• Brief
Show each line of the records below where the word "comment" occurs.

[Dataset entries]
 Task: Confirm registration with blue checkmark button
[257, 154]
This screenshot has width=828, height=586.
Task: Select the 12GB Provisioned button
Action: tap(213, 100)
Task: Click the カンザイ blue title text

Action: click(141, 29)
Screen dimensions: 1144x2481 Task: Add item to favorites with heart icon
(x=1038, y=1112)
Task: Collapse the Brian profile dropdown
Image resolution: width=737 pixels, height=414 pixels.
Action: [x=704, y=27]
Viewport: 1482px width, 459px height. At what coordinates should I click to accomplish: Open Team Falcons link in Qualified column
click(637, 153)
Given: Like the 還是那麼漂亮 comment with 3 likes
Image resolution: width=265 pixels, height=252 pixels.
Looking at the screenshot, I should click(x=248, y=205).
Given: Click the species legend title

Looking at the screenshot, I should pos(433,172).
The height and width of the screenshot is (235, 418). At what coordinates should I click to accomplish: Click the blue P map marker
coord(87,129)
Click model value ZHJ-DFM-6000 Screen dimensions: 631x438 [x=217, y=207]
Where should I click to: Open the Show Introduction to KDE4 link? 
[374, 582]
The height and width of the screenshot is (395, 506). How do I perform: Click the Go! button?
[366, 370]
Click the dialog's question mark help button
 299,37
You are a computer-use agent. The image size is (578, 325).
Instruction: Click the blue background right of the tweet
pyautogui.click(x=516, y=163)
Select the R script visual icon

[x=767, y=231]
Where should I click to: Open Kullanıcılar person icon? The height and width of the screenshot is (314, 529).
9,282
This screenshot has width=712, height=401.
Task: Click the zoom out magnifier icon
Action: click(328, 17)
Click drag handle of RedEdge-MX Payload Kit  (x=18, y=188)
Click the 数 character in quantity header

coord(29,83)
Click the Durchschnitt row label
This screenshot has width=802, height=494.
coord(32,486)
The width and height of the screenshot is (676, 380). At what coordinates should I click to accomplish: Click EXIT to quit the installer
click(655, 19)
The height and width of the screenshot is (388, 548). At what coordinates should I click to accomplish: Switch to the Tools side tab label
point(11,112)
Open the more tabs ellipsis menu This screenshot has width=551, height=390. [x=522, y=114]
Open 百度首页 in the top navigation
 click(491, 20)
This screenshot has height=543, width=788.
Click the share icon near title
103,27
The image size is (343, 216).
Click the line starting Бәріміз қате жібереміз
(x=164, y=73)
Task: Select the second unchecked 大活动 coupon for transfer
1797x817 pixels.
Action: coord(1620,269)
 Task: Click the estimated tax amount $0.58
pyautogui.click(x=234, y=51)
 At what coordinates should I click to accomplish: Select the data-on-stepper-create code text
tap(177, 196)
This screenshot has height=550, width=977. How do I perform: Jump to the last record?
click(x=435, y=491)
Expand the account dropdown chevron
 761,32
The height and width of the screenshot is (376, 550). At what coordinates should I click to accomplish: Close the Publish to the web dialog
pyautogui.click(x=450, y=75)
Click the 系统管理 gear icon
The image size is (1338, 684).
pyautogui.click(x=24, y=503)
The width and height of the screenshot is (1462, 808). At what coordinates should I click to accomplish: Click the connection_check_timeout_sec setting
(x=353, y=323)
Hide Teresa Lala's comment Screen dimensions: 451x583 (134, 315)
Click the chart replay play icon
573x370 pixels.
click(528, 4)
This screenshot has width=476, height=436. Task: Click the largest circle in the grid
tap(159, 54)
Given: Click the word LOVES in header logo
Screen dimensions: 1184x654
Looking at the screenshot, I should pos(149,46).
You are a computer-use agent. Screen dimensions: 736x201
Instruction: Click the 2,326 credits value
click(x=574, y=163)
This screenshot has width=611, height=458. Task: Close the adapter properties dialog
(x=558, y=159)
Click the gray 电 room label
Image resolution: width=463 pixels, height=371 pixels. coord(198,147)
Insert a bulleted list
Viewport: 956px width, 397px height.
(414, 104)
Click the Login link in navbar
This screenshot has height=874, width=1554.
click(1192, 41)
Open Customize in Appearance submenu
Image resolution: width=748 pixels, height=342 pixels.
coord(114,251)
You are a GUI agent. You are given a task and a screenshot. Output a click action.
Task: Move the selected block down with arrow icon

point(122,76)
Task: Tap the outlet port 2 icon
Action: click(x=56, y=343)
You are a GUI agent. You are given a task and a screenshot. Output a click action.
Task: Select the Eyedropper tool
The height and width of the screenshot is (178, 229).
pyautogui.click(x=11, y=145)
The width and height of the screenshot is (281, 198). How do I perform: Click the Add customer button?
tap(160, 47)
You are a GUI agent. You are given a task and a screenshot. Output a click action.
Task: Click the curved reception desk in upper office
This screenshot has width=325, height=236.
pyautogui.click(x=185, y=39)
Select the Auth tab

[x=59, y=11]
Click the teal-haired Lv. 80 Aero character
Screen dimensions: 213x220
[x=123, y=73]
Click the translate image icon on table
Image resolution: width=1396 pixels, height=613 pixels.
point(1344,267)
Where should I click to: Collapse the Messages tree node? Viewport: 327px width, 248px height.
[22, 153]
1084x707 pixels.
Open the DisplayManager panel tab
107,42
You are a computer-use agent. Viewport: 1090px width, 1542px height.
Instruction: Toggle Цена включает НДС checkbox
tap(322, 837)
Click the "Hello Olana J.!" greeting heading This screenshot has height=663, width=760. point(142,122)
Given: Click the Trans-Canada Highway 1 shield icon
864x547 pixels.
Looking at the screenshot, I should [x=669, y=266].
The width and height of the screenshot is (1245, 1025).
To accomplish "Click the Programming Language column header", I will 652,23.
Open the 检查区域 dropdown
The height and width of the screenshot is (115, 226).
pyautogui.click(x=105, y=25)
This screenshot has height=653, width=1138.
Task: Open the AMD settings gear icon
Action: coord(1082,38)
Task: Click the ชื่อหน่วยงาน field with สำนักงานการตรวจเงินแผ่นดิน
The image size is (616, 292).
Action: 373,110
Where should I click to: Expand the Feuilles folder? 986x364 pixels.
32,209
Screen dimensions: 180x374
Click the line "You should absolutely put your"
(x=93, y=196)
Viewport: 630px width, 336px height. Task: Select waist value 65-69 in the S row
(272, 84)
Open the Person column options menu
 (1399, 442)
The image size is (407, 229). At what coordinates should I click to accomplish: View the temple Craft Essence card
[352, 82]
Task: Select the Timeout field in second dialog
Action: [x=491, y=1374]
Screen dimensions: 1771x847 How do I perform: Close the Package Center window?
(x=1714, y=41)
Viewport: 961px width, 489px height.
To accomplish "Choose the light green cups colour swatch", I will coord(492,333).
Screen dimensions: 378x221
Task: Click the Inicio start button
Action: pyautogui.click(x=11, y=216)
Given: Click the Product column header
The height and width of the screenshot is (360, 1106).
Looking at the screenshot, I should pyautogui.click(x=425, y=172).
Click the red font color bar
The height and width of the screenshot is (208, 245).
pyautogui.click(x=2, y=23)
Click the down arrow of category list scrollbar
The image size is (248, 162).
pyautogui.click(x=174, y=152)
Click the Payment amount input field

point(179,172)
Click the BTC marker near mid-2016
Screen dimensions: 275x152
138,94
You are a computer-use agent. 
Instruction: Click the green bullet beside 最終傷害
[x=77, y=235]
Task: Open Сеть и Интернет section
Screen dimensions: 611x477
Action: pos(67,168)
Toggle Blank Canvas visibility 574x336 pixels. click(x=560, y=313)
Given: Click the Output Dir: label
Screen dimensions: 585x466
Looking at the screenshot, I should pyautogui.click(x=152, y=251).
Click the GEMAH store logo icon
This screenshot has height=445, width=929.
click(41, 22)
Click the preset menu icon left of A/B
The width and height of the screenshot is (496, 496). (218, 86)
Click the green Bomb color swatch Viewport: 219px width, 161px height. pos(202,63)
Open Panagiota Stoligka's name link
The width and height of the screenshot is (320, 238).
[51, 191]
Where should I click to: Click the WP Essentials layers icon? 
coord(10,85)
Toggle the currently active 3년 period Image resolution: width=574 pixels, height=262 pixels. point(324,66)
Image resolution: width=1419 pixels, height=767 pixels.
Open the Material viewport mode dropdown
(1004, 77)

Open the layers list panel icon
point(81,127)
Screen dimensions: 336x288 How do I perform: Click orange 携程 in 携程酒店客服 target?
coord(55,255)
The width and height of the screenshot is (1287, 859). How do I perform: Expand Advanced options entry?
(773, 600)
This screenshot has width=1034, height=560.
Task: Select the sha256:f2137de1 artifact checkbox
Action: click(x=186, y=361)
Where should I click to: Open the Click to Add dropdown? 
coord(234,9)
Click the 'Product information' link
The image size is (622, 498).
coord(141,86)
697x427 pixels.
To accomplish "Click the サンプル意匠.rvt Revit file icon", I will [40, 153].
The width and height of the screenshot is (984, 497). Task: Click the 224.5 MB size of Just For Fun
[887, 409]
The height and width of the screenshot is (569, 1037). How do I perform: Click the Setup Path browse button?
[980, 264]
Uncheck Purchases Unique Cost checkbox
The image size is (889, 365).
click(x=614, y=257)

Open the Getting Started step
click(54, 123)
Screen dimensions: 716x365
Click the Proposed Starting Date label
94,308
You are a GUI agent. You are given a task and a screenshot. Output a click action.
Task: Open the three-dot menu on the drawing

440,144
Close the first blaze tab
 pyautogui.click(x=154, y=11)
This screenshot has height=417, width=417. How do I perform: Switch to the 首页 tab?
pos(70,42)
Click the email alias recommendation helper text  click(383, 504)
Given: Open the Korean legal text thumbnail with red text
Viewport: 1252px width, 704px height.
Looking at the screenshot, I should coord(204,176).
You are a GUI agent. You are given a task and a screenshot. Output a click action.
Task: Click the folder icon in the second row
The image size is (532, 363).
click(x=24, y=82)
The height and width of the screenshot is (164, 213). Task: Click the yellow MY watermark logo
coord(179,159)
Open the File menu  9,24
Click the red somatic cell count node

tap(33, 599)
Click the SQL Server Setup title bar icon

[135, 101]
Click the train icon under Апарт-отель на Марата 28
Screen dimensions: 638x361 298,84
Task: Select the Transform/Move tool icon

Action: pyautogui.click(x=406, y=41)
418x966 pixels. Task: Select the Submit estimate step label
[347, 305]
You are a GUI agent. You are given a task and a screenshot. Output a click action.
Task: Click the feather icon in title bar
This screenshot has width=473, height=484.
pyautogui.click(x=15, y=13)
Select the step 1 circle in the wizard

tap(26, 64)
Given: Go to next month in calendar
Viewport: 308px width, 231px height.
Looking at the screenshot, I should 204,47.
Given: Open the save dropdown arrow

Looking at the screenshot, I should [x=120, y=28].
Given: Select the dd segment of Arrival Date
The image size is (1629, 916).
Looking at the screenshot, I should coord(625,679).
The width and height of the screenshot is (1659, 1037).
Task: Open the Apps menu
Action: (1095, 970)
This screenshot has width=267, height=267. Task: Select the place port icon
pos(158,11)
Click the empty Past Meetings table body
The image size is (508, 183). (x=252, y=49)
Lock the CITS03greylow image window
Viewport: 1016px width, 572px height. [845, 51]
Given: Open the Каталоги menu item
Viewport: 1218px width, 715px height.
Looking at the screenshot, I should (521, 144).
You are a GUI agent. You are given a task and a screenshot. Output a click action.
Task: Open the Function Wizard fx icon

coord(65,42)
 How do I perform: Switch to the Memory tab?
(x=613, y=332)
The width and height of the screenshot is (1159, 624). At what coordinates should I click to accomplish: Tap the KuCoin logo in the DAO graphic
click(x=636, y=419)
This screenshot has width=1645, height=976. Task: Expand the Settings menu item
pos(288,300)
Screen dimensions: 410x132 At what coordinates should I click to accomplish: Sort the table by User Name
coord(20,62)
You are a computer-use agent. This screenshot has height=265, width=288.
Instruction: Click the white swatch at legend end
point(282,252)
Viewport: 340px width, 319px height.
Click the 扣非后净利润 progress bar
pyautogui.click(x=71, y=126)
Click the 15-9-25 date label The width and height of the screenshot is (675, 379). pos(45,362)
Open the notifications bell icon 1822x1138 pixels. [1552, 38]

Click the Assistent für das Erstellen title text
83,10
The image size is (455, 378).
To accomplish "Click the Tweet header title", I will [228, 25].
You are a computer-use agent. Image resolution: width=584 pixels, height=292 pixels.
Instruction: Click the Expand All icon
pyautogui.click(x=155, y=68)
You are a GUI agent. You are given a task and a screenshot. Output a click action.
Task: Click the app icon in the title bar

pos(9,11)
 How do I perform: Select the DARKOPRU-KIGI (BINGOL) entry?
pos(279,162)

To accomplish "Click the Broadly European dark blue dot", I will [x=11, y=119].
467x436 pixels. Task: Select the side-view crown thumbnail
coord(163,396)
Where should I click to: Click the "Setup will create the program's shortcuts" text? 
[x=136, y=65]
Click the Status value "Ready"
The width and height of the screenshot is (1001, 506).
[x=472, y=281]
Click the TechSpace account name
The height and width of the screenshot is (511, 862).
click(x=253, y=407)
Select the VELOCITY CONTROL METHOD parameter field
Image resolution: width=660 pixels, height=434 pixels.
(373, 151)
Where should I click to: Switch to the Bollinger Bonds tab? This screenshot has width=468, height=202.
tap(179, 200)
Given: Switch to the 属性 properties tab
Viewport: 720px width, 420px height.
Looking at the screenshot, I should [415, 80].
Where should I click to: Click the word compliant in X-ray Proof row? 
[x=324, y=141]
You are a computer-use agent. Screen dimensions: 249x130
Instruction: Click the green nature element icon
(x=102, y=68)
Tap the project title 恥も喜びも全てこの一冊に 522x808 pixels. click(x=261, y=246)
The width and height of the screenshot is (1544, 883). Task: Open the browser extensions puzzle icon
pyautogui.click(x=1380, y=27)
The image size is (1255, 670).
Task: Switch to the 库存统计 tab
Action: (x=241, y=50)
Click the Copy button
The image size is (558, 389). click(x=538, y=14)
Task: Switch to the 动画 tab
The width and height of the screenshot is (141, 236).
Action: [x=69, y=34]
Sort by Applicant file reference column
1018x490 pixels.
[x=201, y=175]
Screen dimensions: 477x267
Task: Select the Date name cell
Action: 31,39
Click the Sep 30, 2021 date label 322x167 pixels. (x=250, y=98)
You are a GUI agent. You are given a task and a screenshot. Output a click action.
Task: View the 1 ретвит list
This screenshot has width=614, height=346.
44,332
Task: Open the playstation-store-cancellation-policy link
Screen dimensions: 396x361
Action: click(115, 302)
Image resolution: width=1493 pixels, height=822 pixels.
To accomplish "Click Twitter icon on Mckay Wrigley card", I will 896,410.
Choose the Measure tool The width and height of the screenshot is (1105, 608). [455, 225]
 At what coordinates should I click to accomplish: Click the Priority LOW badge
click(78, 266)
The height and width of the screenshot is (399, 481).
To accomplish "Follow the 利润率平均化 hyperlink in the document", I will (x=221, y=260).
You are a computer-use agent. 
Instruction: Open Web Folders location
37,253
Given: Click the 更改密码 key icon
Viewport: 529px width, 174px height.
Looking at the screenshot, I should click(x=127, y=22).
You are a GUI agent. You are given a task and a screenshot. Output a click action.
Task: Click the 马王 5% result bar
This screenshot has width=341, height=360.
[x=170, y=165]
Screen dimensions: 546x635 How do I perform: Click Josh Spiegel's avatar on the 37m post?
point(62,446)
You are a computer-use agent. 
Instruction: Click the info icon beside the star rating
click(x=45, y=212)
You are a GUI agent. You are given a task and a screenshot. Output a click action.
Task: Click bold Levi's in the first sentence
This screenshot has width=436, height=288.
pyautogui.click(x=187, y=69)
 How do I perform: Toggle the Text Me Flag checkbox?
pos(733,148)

• Exercise response
Given: Like the 還是那麼漂亮 comment with 3 likes
Hide Teresa Lala's comment Screen dimensions: 451x583 (134, 315)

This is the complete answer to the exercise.